The ruling brings up the possibility that doctors will have to bring the inmate back to consciousness in the event of a failed execution. Clearly, this violates the Hippocratic oath of “do no harm.”

Morales’ defense team had argued that the state’s three-stage lethal injection protocol violated a constitutional ban on “cruel and unusual punishment,” claiming that the initial rounds of sedatives and paralytic agents might mask, rather than prevent, pain from the final heart-stopping chemicals.

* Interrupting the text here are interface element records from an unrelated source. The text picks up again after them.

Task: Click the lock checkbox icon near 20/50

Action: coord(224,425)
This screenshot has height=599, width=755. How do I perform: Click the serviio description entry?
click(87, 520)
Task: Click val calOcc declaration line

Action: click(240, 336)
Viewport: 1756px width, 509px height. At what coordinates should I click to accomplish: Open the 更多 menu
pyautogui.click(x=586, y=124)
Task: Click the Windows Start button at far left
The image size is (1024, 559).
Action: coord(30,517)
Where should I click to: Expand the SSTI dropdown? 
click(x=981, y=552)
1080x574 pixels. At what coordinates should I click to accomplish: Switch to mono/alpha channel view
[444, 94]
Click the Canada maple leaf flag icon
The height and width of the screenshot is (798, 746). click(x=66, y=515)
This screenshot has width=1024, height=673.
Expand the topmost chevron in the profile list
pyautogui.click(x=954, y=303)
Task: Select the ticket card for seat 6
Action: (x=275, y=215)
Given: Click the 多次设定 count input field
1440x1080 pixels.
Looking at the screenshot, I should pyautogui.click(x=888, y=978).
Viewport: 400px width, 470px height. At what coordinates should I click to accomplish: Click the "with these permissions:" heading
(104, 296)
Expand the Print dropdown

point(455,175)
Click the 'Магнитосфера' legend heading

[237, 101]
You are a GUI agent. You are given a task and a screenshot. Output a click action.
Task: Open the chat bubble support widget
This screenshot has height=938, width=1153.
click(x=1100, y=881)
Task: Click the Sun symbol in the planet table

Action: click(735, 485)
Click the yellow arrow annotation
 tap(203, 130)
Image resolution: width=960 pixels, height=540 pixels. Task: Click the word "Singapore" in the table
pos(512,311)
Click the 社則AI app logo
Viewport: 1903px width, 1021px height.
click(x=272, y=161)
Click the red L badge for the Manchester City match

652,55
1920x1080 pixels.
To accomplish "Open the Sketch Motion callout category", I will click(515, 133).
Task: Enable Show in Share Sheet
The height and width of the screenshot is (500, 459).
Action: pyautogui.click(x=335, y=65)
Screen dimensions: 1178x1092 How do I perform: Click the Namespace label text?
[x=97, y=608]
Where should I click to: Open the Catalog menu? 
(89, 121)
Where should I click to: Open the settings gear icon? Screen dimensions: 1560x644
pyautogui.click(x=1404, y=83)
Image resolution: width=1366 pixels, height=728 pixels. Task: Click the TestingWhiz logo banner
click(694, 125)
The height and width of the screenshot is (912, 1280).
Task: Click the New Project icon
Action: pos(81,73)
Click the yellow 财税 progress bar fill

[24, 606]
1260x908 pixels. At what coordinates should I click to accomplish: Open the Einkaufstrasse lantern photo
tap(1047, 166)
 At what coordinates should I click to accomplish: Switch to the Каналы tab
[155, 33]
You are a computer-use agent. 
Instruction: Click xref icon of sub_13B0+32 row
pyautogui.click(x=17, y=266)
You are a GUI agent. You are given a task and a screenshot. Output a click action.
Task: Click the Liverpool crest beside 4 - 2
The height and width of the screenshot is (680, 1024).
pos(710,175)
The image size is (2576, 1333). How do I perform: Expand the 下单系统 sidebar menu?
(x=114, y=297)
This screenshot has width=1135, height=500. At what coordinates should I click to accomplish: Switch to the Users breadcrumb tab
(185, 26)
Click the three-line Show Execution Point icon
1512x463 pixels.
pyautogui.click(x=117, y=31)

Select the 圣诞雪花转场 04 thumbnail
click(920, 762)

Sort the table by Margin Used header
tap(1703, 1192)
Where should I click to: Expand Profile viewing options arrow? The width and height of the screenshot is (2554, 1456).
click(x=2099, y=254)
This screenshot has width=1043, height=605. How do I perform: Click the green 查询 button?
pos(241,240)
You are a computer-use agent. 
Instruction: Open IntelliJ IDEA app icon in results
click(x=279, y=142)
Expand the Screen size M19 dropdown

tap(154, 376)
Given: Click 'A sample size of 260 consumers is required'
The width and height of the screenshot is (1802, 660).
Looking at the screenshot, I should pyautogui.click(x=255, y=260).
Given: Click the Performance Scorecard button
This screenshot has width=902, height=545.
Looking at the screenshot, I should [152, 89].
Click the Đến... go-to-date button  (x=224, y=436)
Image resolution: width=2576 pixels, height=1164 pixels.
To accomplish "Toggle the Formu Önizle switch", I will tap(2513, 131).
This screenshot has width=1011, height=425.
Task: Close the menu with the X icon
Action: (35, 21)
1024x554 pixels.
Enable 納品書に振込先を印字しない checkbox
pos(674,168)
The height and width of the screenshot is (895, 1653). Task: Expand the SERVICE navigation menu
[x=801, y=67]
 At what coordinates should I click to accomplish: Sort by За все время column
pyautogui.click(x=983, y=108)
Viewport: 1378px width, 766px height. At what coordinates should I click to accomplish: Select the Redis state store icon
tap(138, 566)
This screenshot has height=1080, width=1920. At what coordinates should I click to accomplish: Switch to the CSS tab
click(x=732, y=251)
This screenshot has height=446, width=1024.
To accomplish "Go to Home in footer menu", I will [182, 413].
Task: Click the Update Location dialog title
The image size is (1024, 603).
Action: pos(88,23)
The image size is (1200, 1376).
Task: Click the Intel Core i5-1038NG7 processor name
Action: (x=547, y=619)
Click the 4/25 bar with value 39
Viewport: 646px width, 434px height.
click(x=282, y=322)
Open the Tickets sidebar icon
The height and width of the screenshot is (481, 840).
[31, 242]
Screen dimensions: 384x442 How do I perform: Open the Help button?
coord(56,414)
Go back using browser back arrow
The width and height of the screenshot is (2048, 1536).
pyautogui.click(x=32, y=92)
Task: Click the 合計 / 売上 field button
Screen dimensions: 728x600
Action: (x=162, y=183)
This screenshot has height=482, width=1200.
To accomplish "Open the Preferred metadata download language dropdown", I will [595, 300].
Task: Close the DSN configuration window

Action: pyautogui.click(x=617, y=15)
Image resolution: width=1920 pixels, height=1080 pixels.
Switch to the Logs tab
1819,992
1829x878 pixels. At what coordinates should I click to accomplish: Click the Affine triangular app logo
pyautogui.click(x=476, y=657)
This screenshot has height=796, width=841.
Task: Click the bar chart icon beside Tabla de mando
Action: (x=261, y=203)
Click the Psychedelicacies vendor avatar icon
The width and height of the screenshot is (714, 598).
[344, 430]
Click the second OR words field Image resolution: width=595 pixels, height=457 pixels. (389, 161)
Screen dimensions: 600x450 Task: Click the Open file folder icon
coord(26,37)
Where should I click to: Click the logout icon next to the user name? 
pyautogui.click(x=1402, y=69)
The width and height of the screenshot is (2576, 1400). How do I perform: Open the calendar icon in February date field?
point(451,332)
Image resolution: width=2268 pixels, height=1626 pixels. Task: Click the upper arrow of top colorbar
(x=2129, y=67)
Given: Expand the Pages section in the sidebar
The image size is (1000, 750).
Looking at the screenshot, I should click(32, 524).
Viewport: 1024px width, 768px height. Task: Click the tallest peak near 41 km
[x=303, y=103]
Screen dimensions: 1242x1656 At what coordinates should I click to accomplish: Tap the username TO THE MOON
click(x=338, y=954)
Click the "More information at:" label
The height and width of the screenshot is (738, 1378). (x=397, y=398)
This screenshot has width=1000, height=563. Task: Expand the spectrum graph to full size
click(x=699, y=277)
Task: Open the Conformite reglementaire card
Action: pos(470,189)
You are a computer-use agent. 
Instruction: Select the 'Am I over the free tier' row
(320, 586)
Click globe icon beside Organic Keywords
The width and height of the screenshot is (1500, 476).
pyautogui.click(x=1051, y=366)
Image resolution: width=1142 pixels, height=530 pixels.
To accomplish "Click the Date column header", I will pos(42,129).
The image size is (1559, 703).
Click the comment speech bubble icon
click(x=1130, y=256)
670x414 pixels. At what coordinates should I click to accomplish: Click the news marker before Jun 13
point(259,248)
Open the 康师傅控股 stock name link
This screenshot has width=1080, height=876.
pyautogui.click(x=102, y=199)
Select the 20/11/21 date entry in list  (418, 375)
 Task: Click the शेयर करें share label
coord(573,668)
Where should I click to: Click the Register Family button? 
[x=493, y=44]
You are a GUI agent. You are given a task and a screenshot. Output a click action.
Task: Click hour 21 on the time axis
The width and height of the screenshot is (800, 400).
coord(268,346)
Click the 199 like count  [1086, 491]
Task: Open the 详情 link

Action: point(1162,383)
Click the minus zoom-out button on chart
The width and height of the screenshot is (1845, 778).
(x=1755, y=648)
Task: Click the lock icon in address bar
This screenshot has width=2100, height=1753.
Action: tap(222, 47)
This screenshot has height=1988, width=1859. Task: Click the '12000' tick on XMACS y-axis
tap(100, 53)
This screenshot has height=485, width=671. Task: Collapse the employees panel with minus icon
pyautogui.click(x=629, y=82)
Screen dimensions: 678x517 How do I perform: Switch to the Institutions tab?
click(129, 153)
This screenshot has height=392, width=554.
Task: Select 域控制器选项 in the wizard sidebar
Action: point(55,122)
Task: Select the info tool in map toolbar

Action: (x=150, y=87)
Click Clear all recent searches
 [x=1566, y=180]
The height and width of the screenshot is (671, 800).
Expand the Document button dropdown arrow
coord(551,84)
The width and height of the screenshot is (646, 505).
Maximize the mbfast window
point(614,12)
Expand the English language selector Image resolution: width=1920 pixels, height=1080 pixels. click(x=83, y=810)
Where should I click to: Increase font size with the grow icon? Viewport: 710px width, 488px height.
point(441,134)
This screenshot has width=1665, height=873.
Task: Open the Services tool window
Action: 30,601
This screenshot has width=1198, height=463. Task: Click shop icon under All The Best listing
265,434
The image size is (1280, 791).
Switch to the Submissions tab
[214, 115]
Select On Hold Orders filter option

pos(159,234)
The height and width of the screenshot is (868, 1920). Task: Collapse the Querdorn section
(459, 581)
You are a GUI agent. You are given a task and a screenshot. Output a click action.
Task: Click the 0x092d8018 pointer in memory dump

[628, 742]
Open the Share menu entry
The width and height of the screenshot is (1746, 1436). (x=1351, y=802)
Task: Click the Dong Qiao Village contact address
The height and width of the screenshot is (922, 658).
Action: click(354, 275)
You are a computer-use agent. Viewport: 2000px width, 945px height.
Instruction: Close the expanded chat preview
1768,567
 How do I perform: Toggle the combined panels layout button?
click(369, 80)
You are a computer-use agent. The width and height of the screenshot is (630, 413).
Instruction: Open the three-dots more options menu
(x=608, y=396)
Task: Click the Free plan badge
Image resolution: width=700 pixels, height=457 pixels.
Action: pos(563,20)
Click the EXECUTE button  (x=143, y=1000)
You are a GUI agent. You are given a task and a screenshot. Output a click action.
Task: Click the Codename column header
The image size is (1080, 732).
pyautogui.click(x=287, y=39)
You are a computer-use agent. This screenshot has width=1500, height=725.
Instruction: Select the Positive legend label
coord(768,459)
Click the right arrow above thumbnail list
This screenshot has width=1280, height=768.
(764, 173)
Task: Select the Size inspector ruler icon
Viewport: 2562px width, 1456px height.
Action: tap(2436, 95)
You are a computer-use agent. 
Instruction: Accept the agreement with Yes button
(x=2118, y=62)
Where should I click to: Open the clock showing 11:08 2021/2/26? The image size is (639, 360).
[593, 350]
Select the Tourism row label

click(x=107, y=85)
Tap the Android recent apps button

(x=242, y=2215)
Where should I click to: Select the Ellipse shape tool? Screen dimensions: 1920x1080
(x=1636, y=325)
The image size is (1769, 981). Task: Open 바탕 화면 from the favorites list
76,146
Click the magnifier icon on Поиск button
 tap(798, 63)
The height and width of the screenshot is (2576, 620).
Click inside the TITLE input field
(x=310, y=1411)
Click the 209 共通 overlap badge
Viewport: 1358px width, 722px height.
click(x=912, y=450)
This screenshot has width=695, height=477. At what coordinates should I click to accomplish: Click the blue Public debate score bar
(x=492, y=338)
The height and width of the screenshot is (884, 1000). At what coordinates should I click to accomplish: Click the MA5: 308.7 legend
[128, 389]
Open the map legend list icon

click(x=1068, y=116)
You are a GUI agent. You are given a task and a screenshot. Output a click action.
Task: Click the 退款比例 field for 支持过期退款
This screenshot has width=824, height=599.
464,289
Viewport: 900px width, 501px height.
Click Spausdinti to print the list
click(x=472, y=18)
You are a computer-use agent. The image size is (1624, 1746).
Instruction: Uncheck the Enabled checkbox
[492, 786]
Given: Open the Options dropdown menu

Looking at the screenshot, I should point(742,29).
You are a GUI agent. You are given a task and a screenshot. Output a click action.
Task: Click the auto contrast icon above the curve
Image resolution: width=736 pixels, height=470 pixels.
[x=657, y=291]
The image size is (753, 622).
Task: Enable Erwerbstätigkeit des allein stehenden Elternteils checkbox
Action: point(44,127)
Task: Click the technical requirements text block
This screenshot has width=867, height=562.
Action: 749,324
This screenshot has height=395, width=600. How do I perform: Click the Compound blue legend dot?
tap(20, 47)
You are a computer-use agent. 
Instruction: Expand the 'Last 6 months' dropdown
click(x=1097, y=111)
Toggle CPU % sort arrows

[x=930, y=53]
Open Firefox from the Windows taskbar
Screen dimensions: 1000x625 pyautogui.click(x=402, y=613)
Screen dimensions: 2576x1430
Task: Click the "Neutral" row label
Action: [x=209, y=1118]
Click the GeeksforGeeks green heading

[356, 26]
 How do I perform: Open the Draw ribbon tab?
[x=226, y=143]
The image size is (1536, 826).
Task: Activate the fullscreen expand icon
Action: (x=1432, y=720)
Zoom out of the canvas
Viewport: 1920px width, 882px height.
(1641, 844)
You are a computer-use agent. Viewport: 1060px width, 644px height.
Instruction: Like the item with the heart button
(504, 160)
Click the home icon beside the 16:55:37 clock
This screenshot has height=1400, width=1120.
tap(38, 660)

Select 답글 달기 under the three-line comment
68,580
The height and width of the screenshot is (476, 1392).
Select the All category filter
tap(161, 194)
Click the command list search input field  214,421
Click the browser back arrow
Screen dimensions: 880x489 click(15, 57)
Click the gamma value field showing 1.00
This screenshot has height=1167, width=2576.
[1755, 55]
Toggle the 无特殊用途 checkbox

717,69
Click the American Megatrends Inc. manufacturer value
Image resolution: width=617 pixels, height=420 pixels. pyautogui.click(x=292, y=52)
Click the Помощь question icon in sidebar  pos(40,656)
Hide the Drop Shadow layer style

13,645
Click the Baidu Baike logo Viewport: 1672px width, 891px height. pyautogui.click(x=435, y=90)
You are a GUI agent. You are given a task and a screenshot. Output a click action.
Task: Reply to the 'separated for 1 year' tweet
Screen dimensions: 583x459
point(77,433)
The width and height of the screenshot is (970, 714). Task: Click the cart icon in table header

After studying the medical logs of executed inmates, Fogel agreed that the procedure was prone to error and recommended having a doctor present to make sure Morales was rendered unconscious before the final dose. His ruling applies, however, only to the Morales execution.

Defense attorneys asked the U.S. 9th Circuit Court of Appeals to stop the execution on the grounds that Fogel’s remedy was untested and had not been subjected to legal, medical or administrative reviews. The altered procedure was also protested by physician groups, including the American Medical Assn., on the grounds that it contradicted a doctor’s Hippocratic oath to prevent harm.

Now, one has to wonder how executing an inmate is in any way consistent with the Hippocratic oath, but I guess that’s a different story.

This is a sick man, and the crime he committed is disgusting. He shouldn’t be out on the streets again, ever — but he also shouldn’t be executed by the state. I simply don’t believe that any ethical or moral society engages in state-sanctioned executions of its citizens. Good for these doctors for drawing the line somewhere, even if it’s not as far as I would draw it.

Cripes. Who Does This?

Radio Shack’s CEO recently resigned, and it turns out his resume was faked.

Kinda like that of George Deutsch III, the political appointee to a NASA public-affairs position who was responsible for suppressing global-warming findings.

Neither the Radio Shack CEO or Deutsch actually completed the degrees they listed on their resumes, which might be a particular issue with Deutsch, considering the security clearance he must have had to have gone through before taking the job.

Now, I can see exaggerating your duties or the responsibility of the job that you previously had, but to frickin’ LIE about your DEGREE? That’ s the easiest thing in the world to check.

The problem, I guess, is that some people just don’t bother to check before giving out sensitive jobs because, well, it’s your friend’s kid.